Warning: Spoilers below!


  • I liked that there were only two storylines (for the most part; a third seemed to materialize in the middle) in this edition of the Women’s Murder Club. Usually the books in this series have way too much going on, so it was nice that they focused on just a couple of things this time around.
  • The crime involving the baby was fairly interesting. It was a bit creepy that a teen girl was found covered in blood in the middle of the road, and the authors did a good job with misdirection, making it sound like there was a nefarious serial killer out there or something when the solution was actually quite different.
  • I was glad that the biker couple ended up with the baby in the end. It seemed like they would be able to provide the child with a loving, nurturing environment, which obviously is much better than becoming a ward of the state and getting beaten down by the system. Here’s hoping Avis Richardson’s parents at least bought a Lorex portable baby monitor or a comparable gift for the adoptive parents.
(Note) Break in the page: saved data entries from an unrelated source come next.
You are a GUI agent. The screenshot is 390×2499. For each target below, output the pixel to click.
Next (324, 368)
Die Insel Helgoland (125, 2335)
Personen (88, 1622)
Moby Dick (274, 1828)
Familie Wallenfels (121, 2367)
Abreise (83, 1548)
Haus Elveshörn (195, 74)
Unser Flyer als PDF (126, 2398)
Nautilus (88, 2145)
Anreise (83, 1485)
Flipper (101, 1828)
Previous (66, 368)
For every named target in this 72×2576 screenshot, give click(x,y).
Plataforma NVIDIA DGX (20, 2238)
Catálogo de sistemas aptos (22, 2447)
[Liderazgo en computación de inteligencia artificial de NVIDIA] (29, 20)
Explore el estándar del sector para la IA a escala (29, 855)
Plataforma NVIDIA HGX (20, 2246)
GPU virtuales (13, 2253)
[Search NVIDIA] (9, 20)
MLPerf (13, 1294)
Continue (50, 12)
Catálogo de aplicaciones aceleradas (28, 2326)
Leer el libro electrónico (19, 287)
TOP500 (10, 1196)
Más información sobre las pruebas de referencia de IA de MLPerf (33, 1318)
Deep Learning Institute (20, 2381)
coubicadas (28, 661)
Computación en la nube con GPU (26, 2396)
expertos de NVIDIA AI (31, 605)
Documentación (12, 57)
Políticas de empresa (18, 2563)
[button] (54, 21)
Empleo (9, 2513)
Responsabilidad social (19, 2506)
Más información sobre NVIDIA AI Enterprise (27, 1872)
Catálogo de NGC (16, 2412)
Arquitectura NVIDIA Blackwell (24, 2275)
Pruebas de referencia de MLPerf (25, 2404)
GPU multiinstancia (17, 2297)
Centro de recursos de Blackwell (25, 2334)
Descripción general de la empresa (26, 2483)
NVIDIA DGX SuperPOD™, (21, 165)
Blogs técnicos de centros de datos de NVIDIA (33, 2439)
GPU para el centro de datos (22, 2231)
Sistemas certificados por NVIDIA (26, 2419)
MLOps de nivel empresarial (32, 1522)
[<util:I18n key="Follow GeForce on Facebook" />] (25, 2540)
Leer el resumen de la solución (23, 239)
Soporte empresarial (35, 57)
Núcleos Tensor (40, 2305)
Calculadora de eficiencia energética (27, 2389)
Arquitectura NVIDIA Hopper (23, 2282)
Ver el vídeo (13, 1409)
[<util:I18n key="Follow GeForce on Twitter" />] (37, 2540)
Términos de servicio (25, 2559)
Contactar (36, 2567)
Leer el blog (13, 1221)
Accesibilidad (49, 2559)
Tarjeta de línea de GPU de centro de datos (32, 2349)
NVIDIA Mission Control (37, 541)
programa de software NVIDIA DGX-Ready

  • I think Yuki is the weakest character of the four women, so I don’t understand why the authors continue to feature her so prominently. She sucks as a DA, and I’m glad that they finally acknowledged that by saying she desperately needed a win, but still…. The character is boring, her love life is boring, her career is boring. What is the point of her being there?
  • I do not care one whit about Lindsay’s home life, so the scenes with Joe ones to be skimmed over, IMO. There actually was quite a bit of personal stuff involving three out of the four women, but none of it needed to be included — perhaps excepting only Cindy’s engagement to Rich. Yuki dating Lindsay’s married boss? Ew. Please don’t tell me any more about that!
  • The serial rapist story was pretty weird. As I mentioned above, it suddenly appeared about halfway through the book, and really confused me when it did. I began to wonder if I’d missed something along the way because all of a sudden there was this whole new storyline to contend with. And then to have Cindy become a near victim herself was not the tension-filled twist the authors surely intended, but just another been-there-done-that development that has been used countless times in similar novels.

I’ve said many times before that I was done with the Women’s Murder Club series, and yet I keep coming back for more. It’s because my library gets them so quickly, and now that I have the Overdrive Media app on my iPad, it’s just so easy to download the book in a few seconds and begin reading. So, I guess I only have myself to blame when I end up with something I don’t like. Actually, 10th Anniversary didn’t bother me as much as some of the other entries in the series, and for that reason, I give it 3 stars out of 5.